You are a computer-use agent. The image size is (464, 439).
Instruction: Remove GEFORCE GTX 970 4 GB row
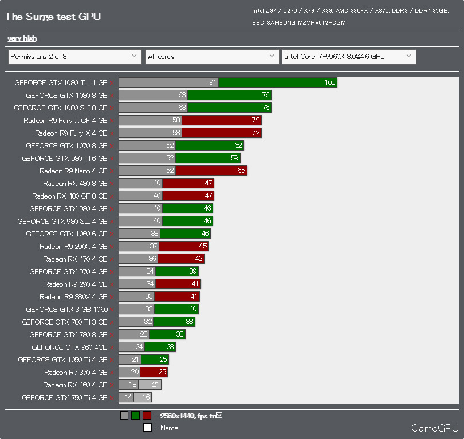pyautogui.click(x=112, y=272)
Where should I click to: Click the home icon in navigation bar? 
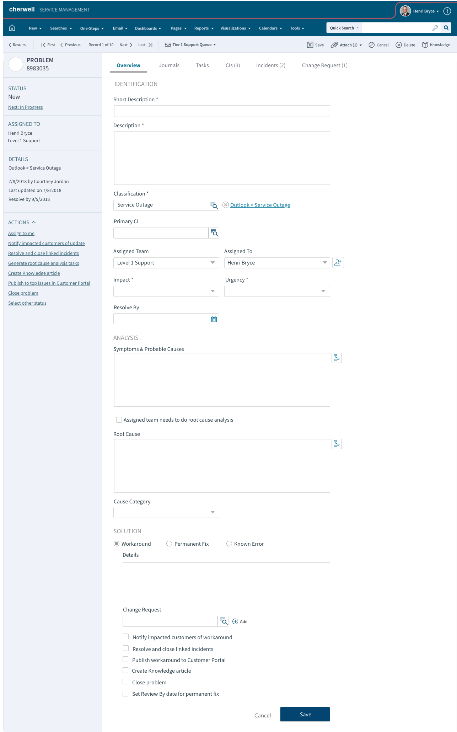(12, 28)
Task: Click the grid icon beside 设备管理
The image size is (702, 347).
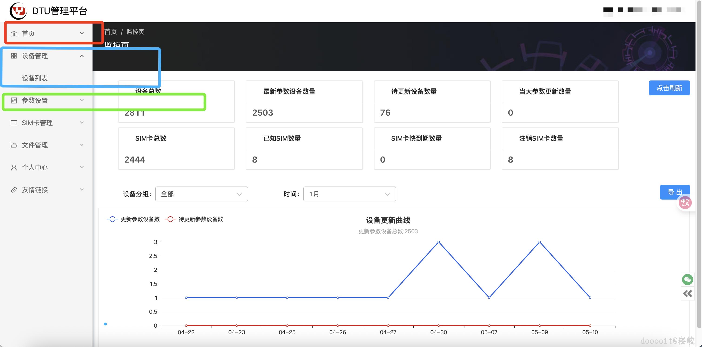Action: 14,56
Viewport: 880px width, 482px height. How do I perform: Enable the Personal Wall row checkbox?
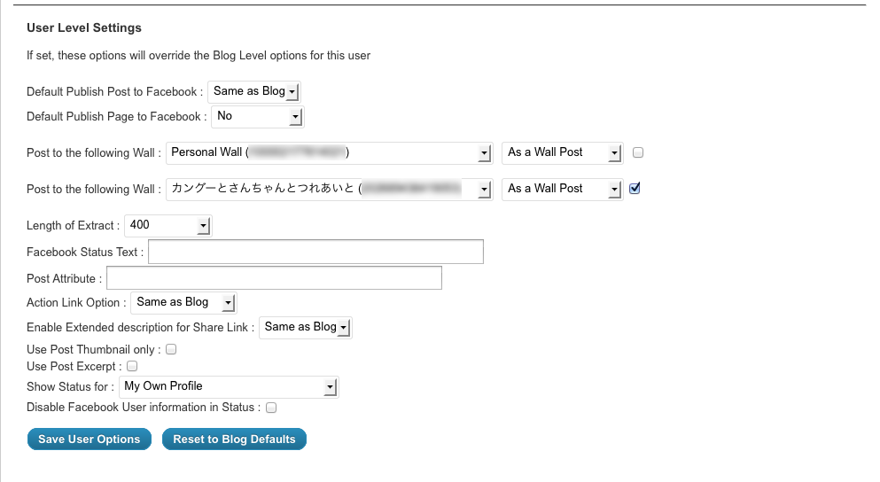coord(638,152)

--

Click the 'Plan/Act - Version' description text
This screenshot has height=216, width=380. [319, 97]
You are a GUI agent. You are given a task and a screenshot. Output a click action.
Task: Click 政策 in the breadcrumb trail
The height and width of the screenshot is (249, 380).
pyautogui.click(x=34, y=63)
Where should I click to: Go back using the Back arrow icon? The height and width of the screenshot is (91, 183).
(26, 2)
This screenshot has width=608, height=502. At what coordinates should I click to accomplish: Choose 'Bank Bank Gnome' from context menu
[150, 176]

* _Task details_
Write out the lines from the one containing "You are a computer-use" down through the one containing "coord(638,152)", both included, and omit the pictures.

* _Response to the task_
You are a computer-use agent. The image size is (464, 439).
Instruction: Remove GEFORCE GTX 970 4 GB row
pyautogui.click(x=112, y=272)
Where should I click to: Click the home icon in navigation bar? 
(12, 28)
Task: Click the grid icon beside 设备管理
The image size is (702, 347).
Action: 14,56
Viewport: 880px width, 482px height. How do I perform: Enable the Personal Wall row checkbox?
coord(638,152)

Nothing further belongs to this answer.